Autor: Anônimo
Páginas: 190
Editora: Martins Fontes
Ano da edição: 2011
Idioma: Português
Por meio da ação estes poemas nos revelam uma preocupação bastante humana com a mortalidade, a busca do conhecimento e a tentativa de escapar ao destino do homem comum. Os deuses não podem ser trágicos, pois não morrem. Se Gilgamesh não é o primeiro herói humano, é o primeiro herói trágico sobre o qual conhecemos alguma coisa. É aquele com quem mais nos identificamos e que melhor representa o homem em busca da vida e do conhecimento, uma busca que não pode conduzi-lo senão à tragédia.
Nancy Katharine Sandars (1914-2015) foi uma arqueóloga britânica. Como acadêmica independente ela escreveu vários livros e uma tradução da Epopéia de Gilgamesh. A tradução em prosa que ela criou se tornou muito popular e vendeu mais de 1 milhão de cópias.
ANÔNIMO. A Epopéia de Gilgamesh. São Paulo: WMF Martins Fontes, 2011.
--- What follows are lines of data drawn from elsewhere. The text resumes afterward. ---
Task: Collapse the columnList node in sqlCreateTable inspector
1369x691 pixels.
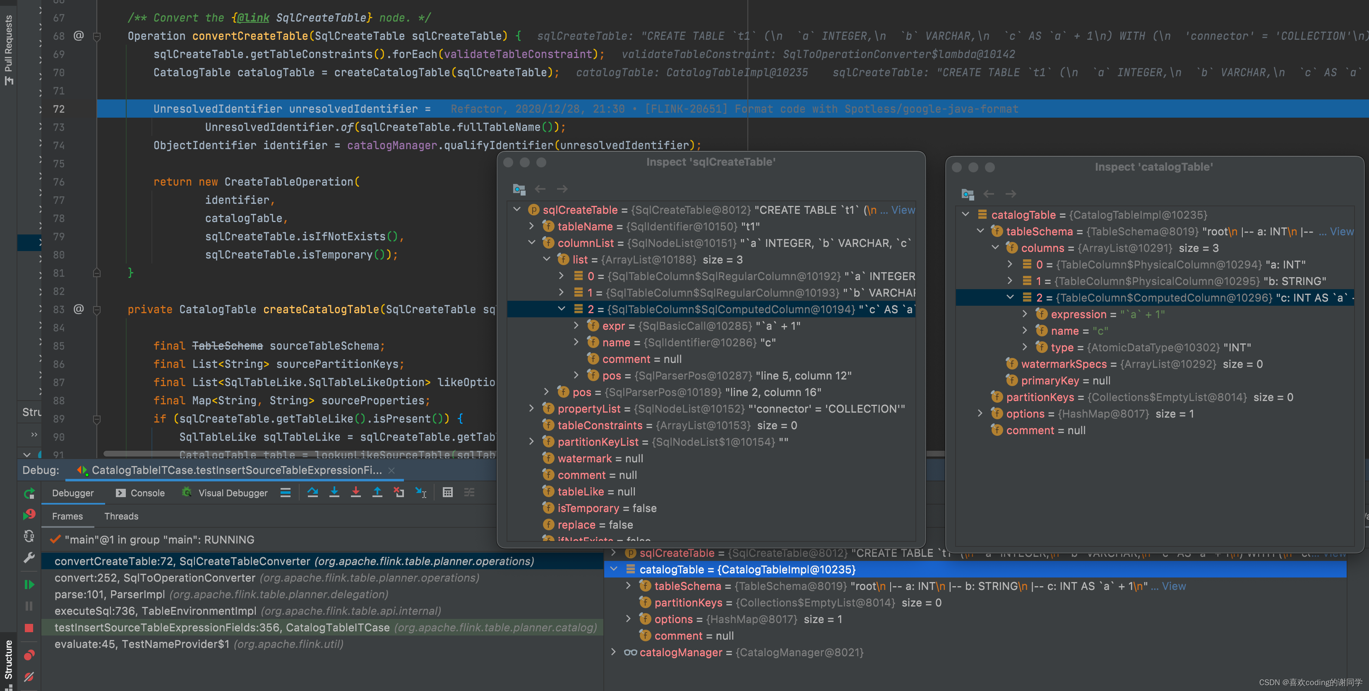Action: pyautogui.click(x=531, y=243)
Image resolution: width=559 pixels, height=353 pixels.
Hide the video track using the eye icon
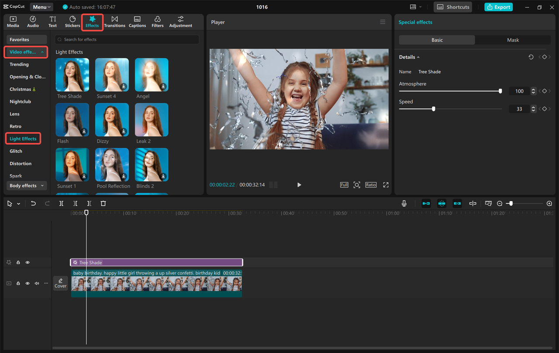coord(27,283)
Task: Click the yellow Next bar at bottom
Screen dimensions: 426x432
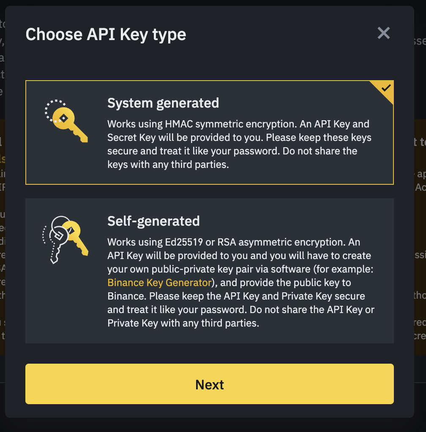Action: pyautogui.click(x=210, y=384)
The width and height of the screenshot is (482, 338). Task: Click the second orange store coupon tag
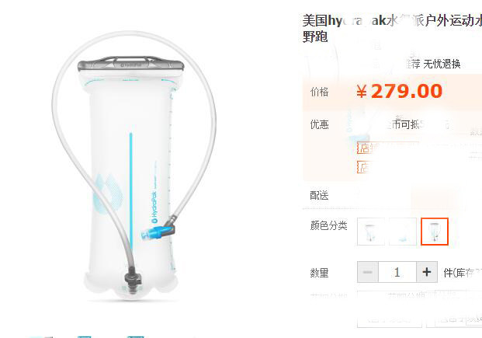point(363,167)
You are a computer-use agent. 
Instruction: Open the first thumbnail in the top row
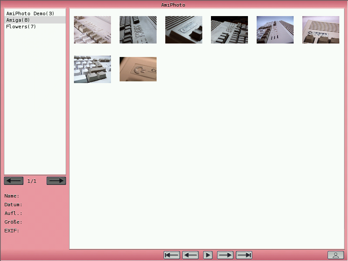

A Epopéia de Gilgamesh é a obra mais famosa da literatura da antiga Mesopotâmia. De autor desconhecido e escrita, provavelmente, no terceiro milêncio a.c., essa obra sobreviveu até a atualidade principalmente graças a cópia que foi encontrada na biblioteca de Nínive, nas escavações realizadas por Sir Austen Henry Layard em meados do século 19.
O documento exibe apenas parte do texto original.